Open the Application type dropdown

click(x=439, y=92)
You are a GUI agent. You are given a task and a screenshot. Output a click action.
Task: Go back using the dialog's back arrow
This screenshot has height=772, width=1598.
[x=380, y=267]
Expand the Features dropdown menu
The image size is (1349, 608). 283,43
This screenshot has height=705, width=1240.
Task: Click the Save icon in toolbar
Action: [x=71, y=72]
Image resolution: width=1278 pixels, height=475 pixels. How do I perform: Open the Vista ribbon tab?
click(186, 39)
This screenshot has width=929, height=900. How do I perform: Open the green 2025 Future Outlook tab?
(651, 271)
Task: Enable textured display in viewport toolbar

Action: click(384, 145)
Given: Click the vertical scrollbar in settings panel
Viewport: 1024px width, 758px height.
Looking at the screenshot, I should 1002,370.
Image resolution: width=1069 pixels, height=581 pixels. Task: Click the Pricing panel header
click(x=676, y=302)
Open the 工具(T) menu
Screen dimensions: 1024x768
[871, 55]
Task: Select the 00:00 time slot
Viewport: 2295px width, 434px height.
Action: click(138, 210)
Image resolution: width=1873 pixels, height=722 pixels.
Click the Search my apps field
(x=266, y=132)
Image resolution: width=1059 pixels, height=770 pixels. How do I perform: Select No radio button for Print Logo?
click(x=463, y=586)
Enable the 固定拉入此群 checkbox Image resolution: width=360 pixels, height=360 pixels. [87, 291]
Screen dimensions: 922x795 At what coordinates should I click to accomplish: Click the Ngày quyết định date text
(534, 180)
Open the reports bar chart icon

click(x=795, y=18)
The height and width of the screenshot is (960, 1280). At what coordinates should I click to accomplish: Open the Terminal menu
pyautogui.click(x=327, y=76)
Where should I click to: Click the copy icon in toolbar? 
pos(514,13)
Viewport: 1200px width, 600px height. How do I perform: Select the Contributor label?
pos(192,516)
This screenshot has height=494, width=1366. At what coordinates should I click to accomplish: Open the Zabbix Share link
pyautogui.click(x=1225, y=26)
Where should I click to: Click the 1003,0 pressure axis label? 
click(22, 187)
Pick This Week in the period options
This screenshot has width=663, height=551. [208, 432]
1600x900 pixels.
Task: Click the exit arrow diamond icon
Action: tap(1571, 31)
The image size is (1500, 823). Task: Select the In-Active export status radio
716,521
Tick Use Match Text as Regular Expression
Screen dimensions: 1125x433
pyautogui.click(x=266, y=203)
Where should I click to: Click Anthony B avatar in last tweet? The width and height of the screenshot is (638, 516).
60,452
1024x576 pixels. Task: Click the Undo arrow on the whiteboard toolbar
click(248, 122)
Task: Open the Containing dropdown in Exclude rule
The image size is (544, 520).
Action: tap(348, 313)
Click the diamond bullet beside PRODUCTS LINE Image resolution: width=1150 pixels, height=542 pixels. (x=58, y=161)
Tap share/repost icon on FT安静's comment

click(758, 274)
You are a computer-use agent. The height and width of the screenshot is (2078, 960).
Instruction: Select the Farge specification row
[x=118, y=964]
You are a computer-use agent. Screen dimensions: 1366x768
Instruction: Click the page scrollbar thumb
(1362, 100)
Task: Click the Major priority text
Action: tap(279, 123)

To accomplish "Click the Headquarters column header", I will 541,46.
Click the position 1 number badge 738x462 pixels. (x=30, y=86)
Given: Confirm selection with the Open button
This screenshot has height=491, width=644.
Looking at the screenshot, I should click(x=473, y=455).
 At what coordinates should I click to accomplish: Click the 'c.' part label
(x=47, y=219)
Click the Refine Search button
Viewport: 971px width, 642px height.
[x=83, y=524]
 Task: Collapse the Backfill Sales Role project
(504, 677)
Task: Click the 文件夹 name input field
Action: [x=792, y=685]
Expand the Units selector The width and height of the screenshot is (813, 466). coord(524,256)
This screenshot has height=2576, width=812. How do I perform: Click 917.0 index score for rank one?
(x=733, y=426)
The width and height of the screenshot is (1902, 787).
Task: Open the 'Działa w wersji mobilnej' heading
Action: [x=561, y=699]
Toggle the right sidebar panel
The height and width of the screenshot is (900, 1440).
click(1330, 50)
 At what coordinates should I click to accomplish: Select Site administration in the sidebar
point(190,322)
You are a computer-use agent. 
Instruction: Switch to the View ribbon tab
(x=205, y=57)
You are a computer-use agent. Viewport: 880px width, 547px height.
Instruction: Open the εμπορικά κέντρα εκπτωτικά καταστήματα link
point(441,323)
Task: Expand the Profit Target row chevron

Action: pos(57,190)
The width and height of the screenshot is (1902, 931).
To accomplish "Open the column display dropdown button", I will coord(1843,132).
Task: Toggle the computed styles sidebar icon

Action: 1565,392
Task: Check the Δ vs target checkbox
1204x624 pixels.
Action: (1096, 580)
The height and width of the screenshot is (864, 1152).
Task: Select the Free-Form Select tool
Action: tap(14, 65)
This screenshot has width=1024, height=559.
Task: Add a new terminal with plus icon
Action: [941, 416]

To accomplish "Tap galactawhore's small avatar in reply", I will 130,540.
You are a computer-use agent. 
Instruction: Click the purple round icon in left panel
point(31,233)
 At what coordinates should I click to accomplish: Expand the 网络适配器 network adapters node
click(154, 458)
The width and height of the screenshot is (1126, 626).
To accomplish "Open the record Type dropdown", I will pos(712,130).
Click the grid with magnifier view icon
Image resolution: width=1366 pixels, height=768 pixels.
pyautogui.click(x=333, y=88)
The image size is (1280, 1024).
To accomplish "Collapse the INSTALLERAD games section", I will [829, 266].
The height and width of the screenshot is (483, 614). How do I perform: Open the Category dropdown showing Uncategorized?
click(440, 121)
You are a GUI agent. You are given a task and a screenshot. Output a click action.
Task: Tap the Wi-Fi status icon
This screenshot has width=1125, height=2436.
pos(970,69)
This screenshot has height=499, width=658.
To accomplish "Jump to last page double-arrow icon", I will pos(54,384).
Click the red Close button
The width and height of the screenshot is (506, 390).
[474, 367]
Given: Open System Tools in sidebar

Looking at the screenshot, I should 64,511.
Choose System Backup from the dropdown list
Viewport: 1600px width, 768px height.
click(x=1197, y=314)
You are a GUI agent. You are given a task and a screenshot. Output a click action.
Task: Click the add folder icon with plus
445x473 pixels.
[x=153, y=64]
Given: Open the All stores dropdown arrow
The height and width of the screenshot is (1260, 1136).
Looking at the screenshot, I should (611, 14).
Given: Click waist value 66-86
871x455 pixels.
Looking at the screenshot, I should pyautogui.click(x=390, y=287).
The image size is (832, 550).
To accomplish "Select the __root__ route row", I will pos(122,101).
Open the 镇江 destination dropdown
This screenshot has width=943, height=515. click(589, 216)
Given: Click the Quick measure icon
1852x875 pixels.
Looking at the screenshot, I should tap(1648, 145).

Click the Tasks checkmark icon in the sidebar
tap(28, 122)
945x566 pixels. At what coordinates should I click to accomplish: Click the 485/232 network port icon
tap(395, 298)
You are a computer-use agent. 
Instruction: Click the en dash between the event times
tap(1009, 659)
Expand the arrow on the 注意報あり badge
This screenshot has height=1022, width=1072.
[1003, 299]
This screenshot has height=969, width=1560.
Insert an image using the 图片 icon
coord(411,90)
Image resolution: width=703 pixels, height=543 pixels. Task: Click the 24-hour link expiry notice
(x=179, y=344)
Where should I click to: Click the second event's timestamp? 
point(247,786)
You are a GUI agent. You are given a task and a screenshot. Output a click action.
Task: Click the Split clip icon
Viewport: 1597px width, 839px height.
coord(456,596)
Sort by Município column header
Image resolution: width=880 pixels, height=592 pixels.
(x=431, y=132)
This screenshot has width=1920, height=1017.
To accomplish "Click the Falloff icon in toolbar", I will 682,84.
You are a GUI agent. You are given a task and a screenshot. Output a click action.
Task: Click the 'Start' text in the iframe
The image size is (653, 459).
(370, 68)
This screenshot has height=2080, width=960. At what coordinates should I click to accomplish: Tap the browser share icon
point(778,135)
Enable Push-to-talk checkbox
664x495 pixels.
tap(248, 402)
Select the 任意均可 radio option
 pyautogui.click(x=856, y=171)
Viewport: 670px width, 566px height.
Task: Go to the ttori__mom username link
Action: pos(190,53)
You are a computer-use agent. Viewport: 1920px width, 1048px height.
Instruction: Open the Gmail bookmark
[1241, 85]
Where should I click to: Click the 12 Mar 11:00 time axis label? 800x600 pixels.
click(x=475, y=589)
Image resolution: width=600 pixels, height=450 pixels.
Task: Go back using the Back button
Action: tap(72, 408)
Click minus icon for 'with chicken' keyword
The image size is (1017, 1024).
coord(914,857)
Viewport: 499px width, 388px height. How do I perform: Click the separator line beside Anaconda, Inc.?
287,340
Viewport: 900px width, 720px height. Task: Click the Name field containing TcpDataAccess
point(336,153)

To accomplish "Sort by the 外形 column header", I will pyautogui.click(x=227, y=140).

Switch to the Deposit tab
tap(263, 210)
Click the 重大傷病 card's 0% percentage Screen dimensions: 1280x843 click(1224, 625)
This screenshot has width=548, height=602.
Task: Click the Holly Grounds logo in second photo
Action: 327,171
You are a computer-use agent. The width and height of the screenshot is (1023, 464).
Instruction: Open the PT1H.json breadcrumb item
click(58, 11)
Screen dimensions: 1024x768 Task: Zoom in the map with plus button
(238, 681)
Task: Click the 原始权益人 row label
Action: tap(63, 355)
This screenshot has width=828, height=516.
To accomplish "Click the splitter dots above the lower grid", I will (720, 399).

## Exercise description
Please write out, exactly as they appear above, only the lines in the stretch from the line with "Tap share/repost icon on FT安静's comment" through the line with "Expand the Units".

## Answer to this problem
Tap share/repost icon on FT安静's comment

click(758, 274)
You are a computer-use agent. The height and width of the screenshot is (2078, 960).
Instruction: Select the Farge specification row
[x=118, y=964]
You are a computer-use agent. Screen dimensions: 1366x768
Instruction: Click the page scrollbar thumb
(1362, 100)
Task: Click the Major priority text
Action: tap(279, 123)

To accomplish "Click the Headquarters column header", I will 541,46.
Click the position 1 number badge 738x462 pixels. (x=30, y=86)
Given: Confirm selection with the Open button
This screenshot has height=491, width=644.
Looking at the screenshot, I should click(x=473, y=455).
 At what coordinates should I click to accomplish: Click the 'c.' part label
(x=47, y=219)
Click the Refine Search button
Viewport: 971px width, 642px height.
[x=83, y=524]
 Task: Collapse the Backfill Sales Role project
(504, 677)
Task: Click the 文件夹 name input field
Action: [x=792, y=685]
Expand the Units selector The width and height of the screenshot is (813, 466). coord(524,256)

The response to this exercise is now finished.